Thursday, October 05, 2006

St. Bruno's eve...


The feast of St. Bruno always makes me rather nostalgic. The Carthusians was the one order I finally found that I thought was meant for me - the only order I considered to be authentic.

The Prior of the Charterhouse I spent a month at, Fr. Raphael Diamond, a somewhat famous Jewish convert and friend of Von Hildebrand, as well as a psychiatrist, determined that I would be better suited for another form of monasticism or mendicant religious life - albeit, at that time, there wasn't much to offer by way of faithful religious life. I was absolutely crushed. I went to Europe as a pilgrim, emulating St. Benedict Joseph Labre after that.

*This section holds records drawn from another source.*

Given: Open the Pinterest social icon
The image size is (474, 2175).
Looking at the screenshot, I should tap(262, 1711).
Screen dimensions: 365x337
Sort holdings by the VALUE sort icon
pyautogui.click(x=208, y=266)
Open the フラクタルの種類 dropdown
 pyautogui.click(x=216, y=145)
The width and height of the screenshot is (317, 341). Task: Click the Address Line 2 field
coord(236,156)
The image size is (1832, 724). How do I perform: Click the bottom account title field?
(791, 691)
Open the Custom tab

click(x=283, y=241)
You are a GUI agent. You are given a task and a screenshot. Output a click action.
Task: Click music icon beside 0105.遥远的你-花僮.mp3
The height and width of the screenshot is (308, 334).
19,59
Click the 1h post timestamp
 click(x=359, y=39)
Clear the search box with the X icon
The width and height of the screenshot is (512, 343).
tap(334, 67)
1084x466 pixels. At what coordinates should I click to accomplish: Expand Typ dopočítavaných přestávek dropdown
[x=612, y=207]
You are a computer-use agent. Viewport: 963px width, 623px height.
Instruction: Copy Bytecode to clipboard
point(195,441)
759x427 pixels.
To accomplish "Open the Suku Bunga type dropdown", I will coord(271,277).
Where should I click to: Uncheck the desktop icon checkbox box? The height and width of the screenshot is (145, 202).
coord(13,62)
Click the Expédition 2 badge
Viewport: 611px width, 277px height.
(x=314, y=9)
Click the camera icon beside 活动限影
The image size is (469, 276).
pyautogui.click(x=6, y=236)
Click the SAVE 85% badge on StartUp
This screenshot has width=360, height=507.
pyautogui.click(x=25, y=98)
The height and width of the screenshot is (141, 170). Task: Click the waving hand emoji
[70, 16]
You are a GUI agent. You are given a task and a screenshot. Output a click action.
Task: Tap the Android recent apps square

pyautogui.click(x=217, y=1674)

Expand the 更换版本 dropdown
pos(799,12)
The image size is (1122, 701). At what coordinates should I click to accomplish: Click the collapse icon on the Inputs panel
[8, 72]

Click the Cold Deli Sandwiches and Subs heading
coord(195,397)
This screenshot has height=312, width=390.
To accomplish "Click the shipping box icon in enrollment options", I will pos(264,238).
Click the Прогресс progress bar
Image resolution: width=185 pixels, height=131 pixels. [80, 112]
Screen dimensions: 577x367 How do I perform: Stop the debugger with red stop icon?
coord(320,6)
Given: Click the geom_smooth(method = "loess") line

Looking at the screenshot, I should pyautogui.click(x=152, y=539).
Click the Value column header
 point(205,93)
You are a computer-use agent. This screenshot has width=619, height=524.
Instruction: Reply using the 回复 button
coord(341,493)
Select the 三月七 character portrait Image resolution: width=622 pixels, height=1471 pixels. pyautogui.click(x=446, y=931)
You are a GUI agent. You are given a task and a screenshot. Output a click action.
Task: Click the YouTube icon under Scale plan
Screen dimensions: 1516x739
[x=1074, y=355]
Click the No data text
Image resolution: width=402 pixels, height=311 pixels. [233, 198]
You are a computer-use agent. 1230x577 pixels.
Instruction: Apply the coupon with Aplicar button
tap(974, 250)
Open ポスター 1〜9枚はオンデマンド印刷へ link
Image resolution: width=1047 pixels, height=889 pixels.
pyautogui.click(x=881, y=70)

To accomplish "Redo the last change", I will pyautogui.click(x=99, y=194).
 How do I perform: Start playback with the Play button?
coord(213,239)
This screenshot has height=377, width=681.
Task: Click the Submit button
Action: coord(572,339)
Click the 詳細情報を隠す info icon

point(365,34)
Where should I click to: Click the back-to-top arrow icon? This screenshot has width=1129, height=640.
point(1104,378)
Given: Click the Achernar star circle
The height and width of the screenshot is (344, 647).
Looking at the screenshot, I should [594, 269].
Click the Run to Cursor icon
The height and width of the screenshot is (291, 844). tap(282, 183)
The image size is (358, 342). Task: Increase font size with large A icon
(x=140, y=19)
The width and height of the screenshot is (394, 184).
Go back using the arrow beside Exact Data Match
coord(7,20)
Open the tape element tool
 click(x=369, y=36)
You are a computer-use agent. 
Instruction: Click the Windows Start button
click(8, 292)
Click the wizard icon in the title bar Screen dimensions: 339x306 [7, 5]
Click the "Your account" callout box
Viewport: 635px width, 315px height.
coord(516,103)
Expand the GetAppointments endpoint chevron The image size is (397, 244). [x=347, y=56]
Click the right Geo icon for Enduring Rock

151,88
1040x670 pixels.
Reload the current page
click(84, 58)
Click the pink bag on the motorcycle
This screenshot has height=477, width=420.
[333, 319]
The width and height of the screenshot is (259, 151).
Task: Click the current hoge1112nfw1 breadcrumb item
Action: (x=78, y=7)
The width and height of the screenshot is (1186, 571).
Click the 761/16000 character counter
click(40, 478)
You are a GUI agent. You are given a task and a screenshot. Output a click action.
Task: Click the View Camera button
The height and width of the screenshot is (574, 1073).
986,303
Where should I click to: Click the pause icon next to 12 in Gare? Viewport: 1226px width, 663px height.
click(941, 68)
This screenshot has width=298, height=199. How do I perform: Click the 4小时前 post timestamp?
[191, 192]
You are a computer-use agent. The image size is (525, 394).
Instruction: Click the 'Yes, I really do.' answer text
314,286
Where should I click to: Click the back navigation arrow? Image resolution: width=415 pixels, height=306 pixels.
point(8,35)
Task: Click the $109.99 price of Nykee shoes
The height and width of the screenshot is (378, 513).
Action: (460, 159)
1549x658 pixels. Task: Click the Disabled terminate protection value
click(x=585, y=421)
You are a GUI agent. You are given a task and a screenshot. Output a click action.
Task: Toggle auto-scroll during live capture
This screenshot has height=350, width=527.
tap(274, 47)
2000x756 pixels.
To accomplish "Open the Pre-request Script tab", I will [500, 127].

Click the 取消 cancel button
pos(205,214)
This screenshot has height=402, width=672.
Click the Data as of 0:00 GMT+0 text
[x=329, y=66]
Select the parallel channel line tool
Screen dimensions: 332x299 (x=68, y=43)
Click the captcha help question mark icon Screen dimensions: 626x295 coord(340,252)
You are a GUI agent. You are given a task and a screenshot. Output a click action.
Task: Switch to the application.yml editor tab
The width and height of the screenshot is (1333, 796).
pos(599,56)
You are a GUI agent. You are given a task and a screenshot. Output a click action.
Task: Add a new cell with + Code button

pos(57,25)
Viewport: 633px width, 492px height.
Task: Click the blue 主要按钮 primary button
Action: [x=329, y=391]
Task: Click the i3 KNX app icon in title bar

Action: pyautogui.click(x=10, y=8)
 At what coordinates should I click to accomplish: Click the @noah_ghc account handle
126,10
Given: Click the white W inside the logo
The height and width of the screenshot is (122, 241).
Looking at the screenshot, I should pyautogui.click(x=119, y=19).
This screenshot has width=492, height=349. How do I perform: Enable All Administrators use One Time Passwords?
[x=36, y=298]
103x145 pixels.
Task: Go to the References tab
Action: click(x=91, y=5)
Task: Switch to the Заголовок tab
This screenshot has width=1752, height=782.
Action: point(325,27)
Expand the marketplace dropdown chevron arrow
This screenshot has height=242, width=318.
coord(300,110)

My experience at the Charterhouse was very intense and sublimely spiritual. It was the most real experience of my life. Nevertheless, I left with a greater freedom of spirit, and after two decades, knew and understood what Fr. Raphael, now deceased, meant. (In monastic life, one is Fr. "By the first name" as opposed to the somewhat imperious Fr. "By the last name" in secular priesthood. I frequently "get caught" in that mistake. It often goes along with Professor "By the last name". One learns their place.)

This rather odd photo of a Carthusian, somewhat "Harry Potter" looking and kind of spooky - is not too far off. The Carthusians, being hermits, are a bit idiosyncratic, some I met were nothing short of eccentric. If anyone has been to the American Charterhouse in Vermont, and stayed awhile, they would know what I mean. (One Father wore sunglasses over his regular glasses, all of the time, he was kind of different.) Although, I expect if one had the occasion to visit the desert fathers, one would meet with similar experiences.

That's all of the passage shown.